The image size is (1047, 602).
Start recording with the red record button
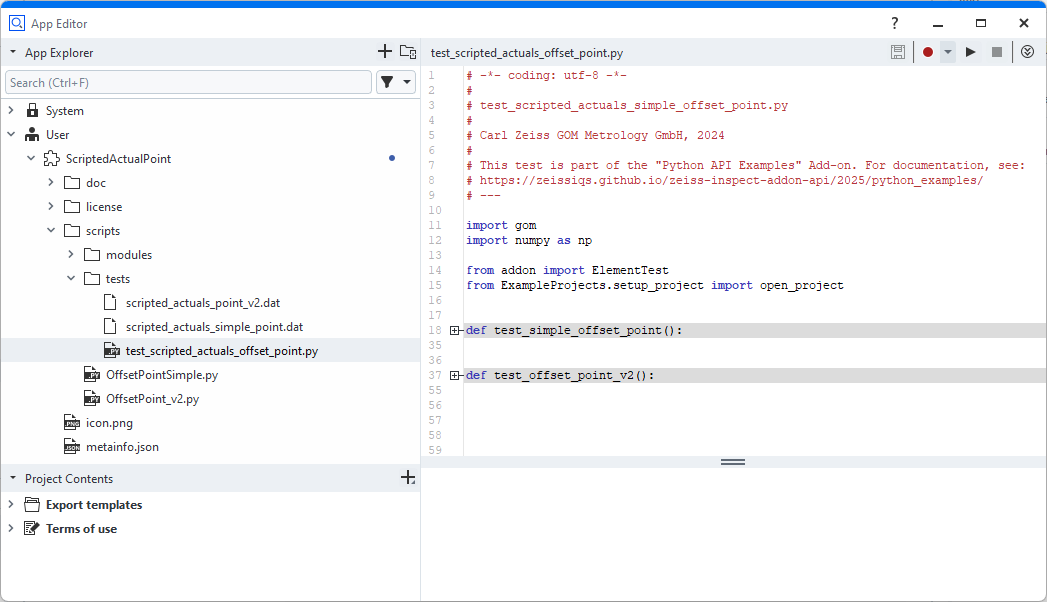click(927, 52)
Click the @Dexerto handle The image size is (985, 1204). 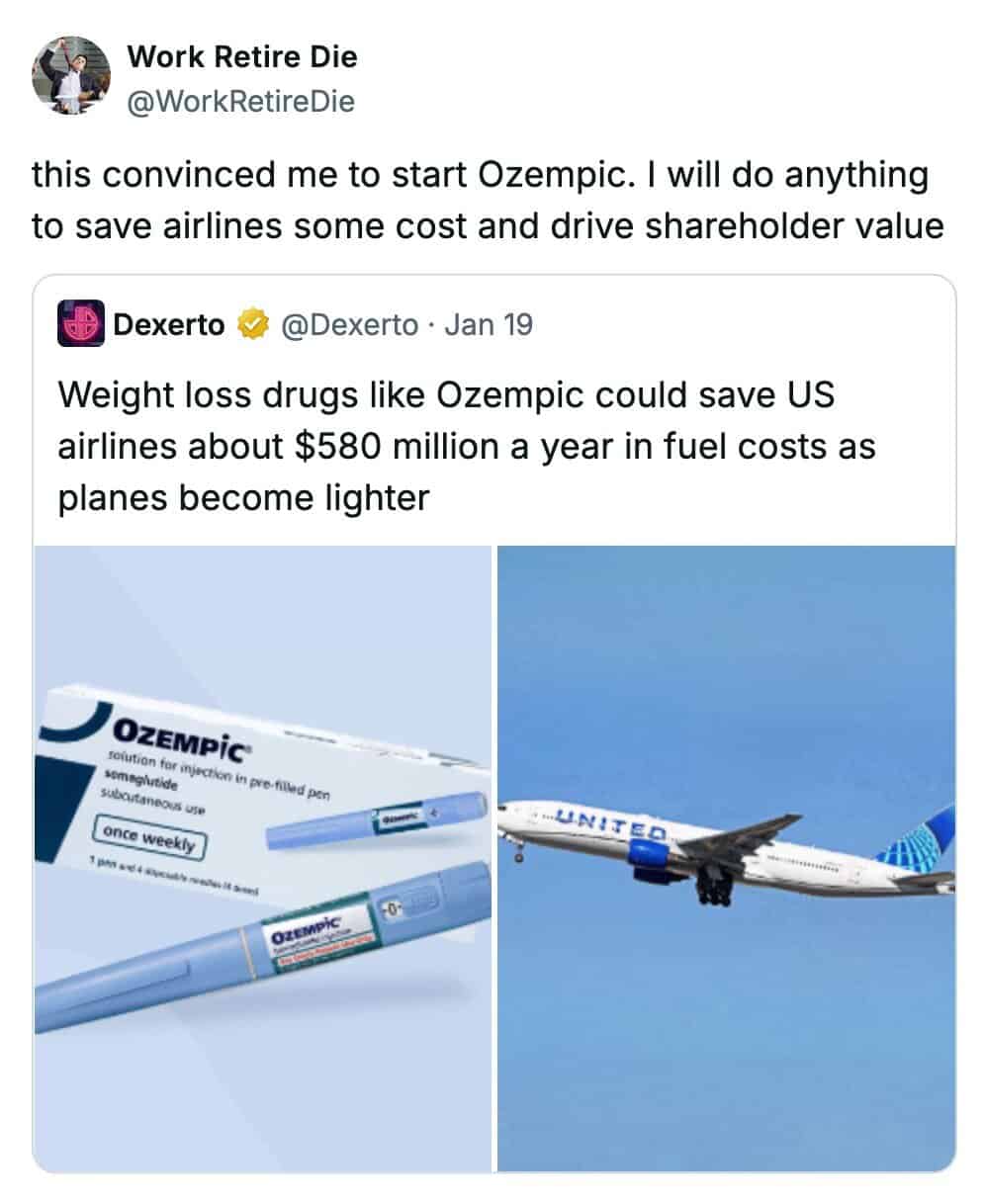[x=350, y=324]
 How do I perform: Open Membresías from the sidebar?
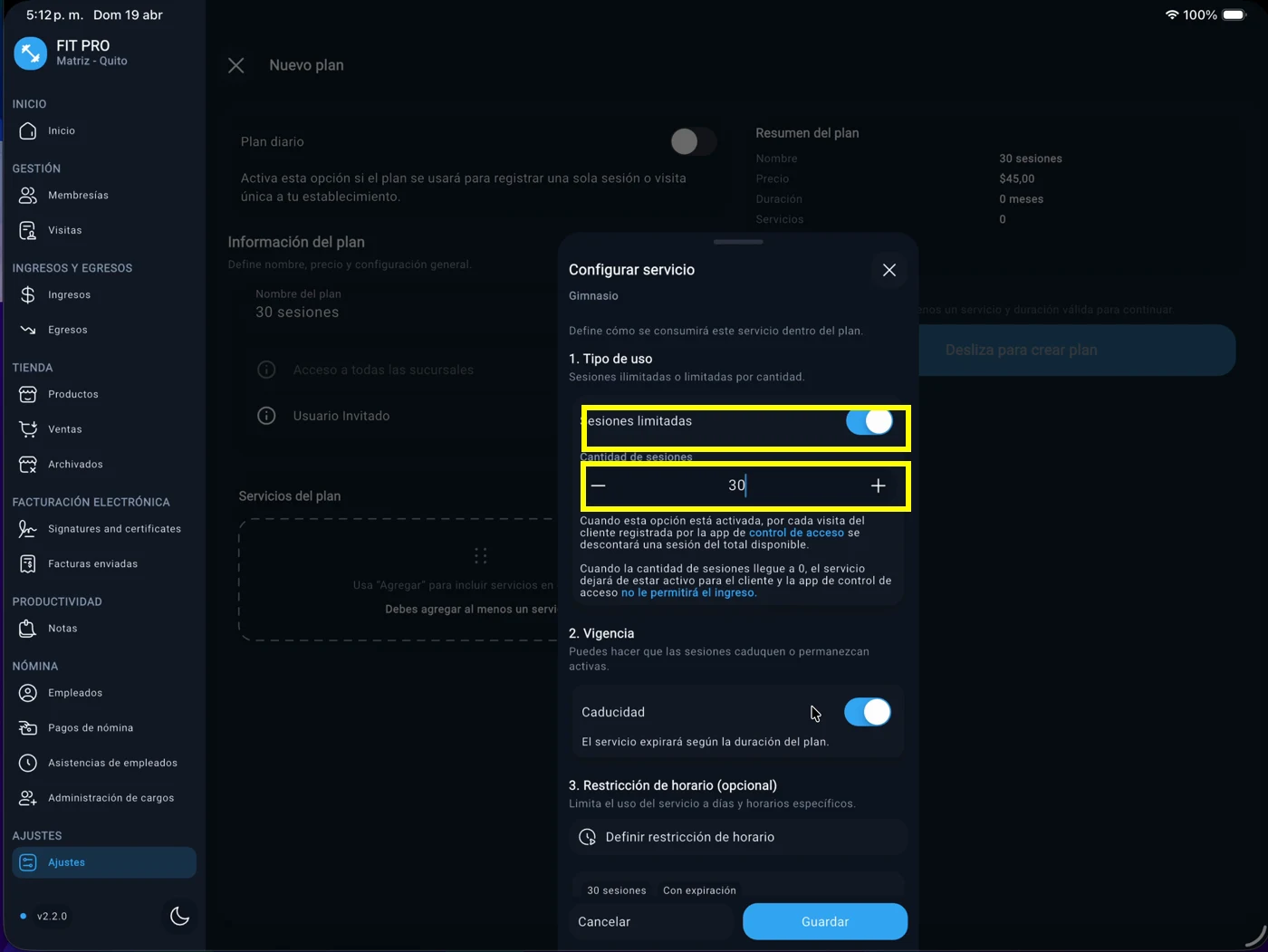(78, 195)
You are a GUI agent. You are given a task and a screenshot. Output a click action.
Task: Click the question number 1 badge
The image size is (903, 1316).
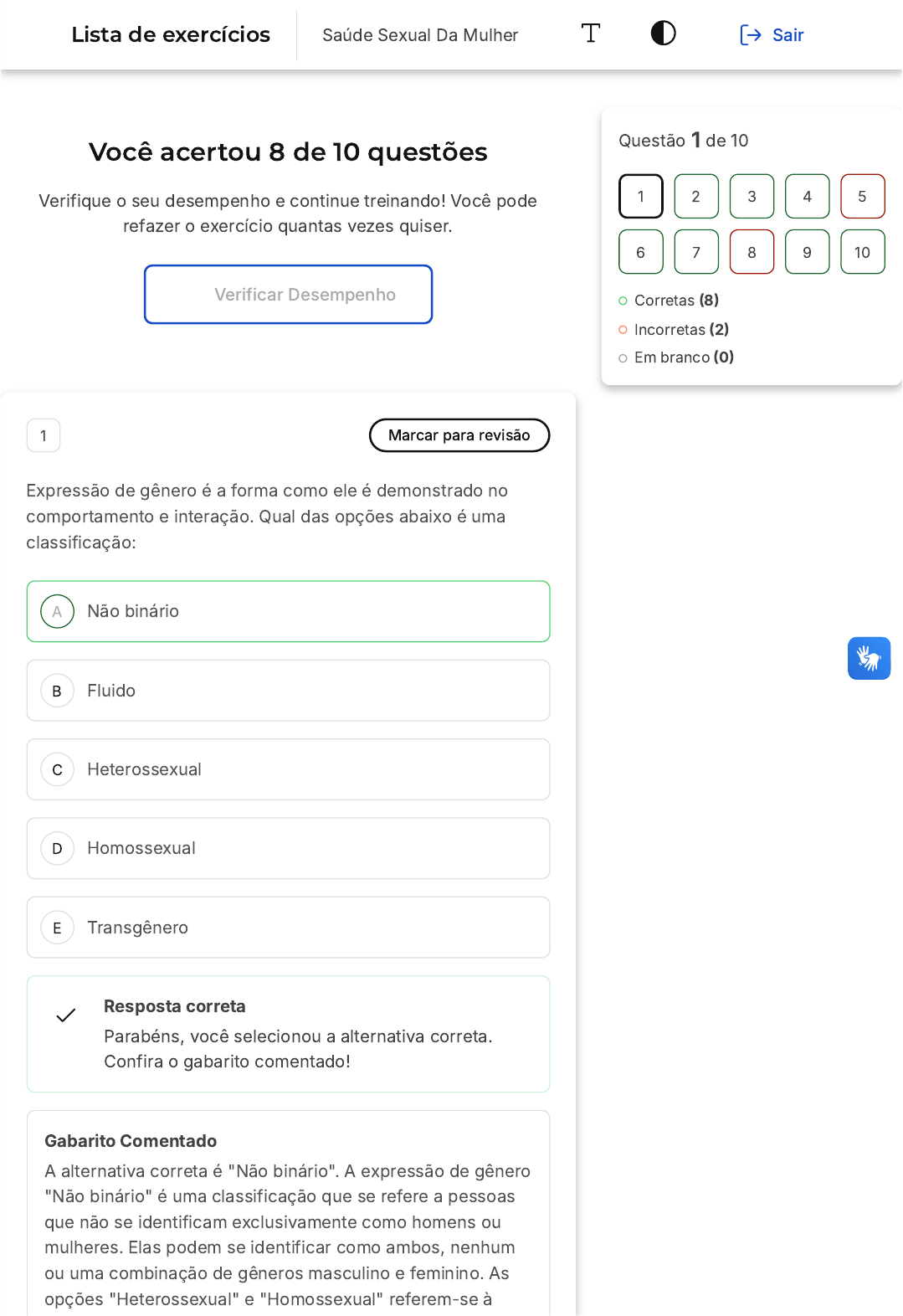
══════════
**PROBLEM TO SOLVE**
Copy out the entries from the line containing "You are a GUI" through the end of the entries, leaving out the pictures.

**EXPECTED ANSWER**
You are a GUI agent. You are given a task and a screenshot. Output a click action.
Task: Click the question number 1 badge
The image size is (903, 1316).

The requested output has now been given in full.